The moment I turned the light on, these flying bugs surrounded me with their erratic arial antics that defied my hand slaps and swats and I am yelling things like: “Hello. What manner of creatures are these wonderfully endowed aerialists, and who let them in?” Actually, that’s not literally what I said, but you get the idea.

Welcome to the world of the Indian Meal Moth, and the various other minuscule flying, crawling, and burrowing bugs that thrive on grains, cereals, meals and other milled materiel that are plentiful in most kitchens. Don’t worry: they didn’t just get off the jumbo jet from New Deli. They are naturalized American citizens who vote just like you do. And they love to eat the same kind of cereal grains you love. And they are better at getting at it than you are.

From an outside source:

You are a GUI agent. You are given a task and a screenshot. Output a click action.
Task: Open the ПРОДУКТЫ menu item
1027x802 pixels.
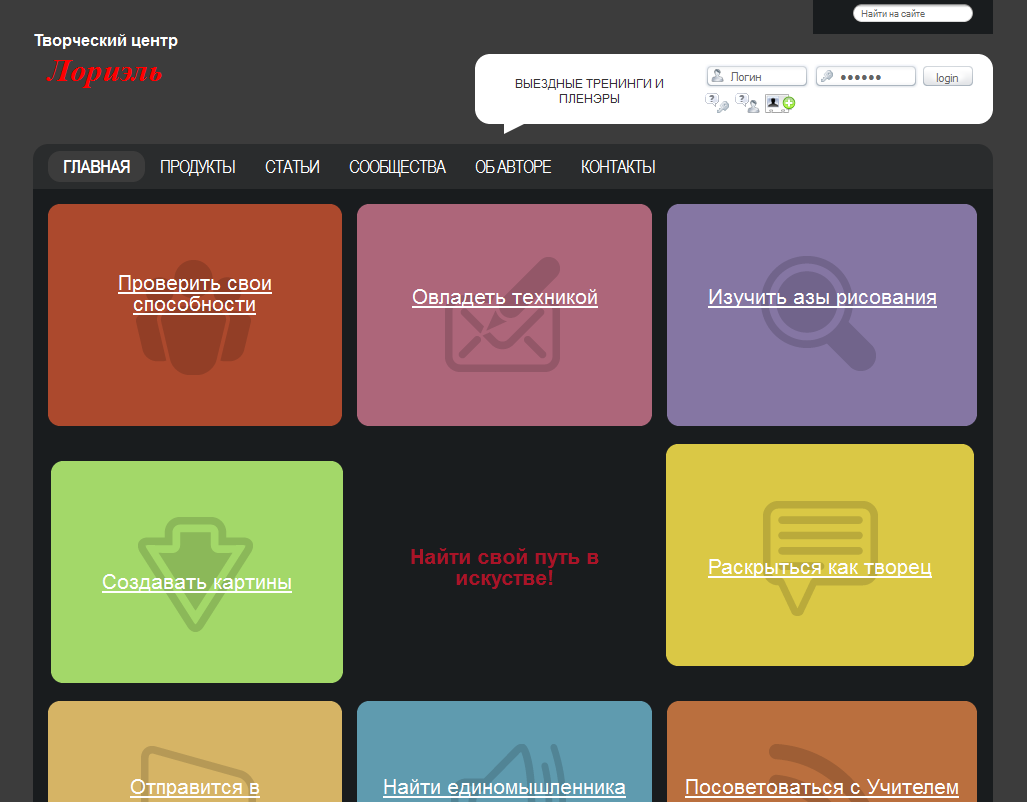[198, 167]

Personally I’m fed up with these pests! Those among you who think of yourselves as purists, and are somehow of a more elevated class than the rest of us who are willing to draw blood for blood by using the latest chemical poison, I have only this to say to you – bugger off! I have an INSECTICIDE BOMB THAT WILL KILL THE VERY AIR IN WHICH THESE PESTS FLY! But they are still here. They are the red squirrel of the pantry.

Once, they were so bad I couldn’t even open my mouth without the real possibility of inhaling one of them. Go on and blame me, if you must. I don’t care. This is a stand your ground situation. If I thought I could actually hit one of them I’d draw my little .38 caliber Smith and blow them away. But, alas. all I would accomplish would be the ventilating of my super insulated walls and ceiling, letting in the elements and creating a view to the stars and Mars above.

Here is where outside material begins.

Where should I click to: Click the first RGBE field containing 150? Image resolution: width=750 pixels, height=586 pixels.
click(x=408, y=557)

OK, I just had to say that. What I really will do is go through my well stocked larder and throw out anything that even thinks about being infected. I will then clean those containers and drawers and cabinets with acid if necessary to eradicate every footprint, fecal stain and larval web thatch so that the next time I come home the air is clear of flying things and I can dig into a bin of quinoa or masa or muesli without fear that some invader has been there before me, and is lying in wait to fly up my nose.

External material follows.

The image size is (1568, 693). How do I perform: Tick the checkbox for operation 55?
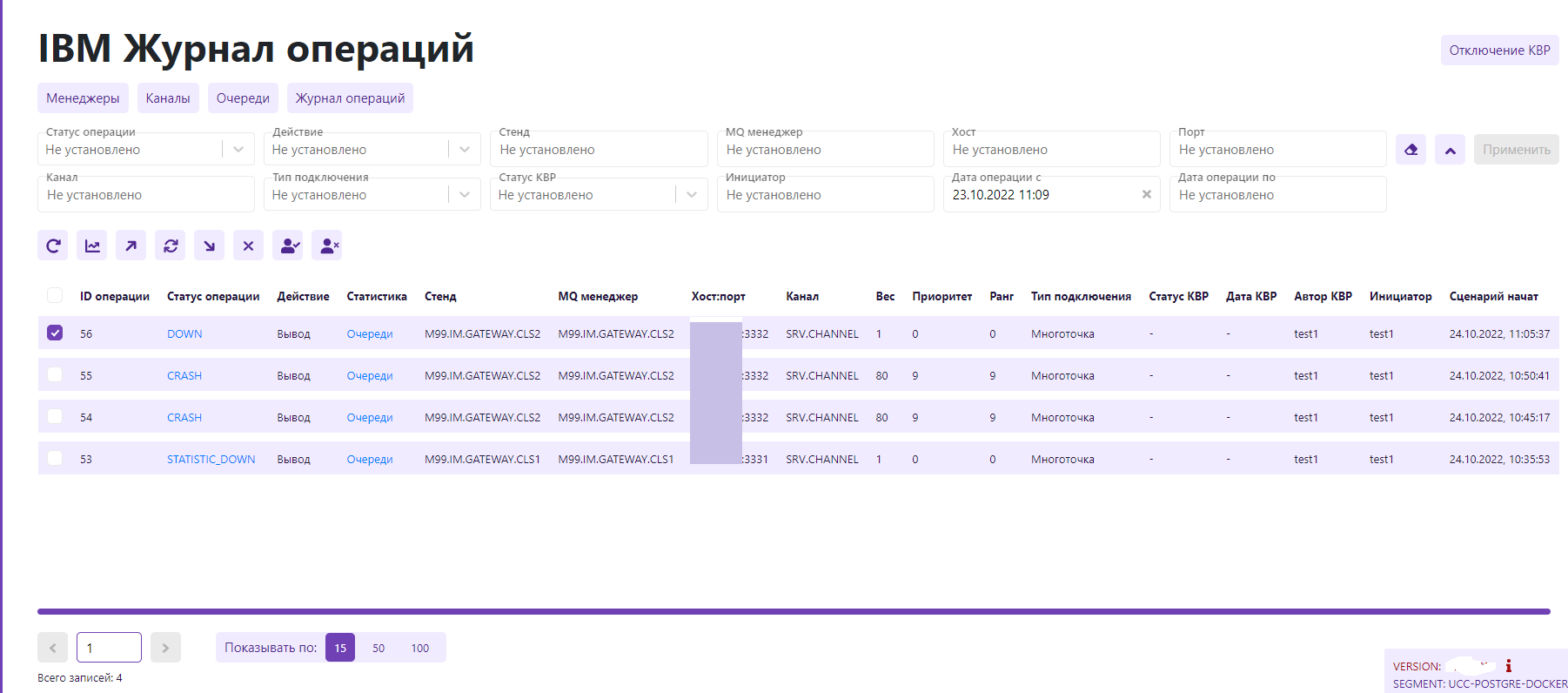(55, 374)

I seriously suspect that in some moment of morning haste I have poured a portion of muesli in my bowl and doused it with a little milk and a few blueberries and consumed a colony of those bugs without even knowing it. I try not to think about that possibility for more than a fleeting moment. I try only to concentrate on the added protein that I fortuitously inherited.

One of my Birkenstock friends who knows all about this kind of thing, once told me that they come in already living in the meal, grain and cereal that I buy. So there’s no hope. I suppose I could wash all the meal, cereal, grain and my beloved muesli. My mind freezes up at the thought.

By now I am half way to being depressed. I think I feel a chocolate chip cookie coming on. Now, if you bake the cookie, ten minutes at 350˚, that should kill the bugs – right? But the protein remains. Right?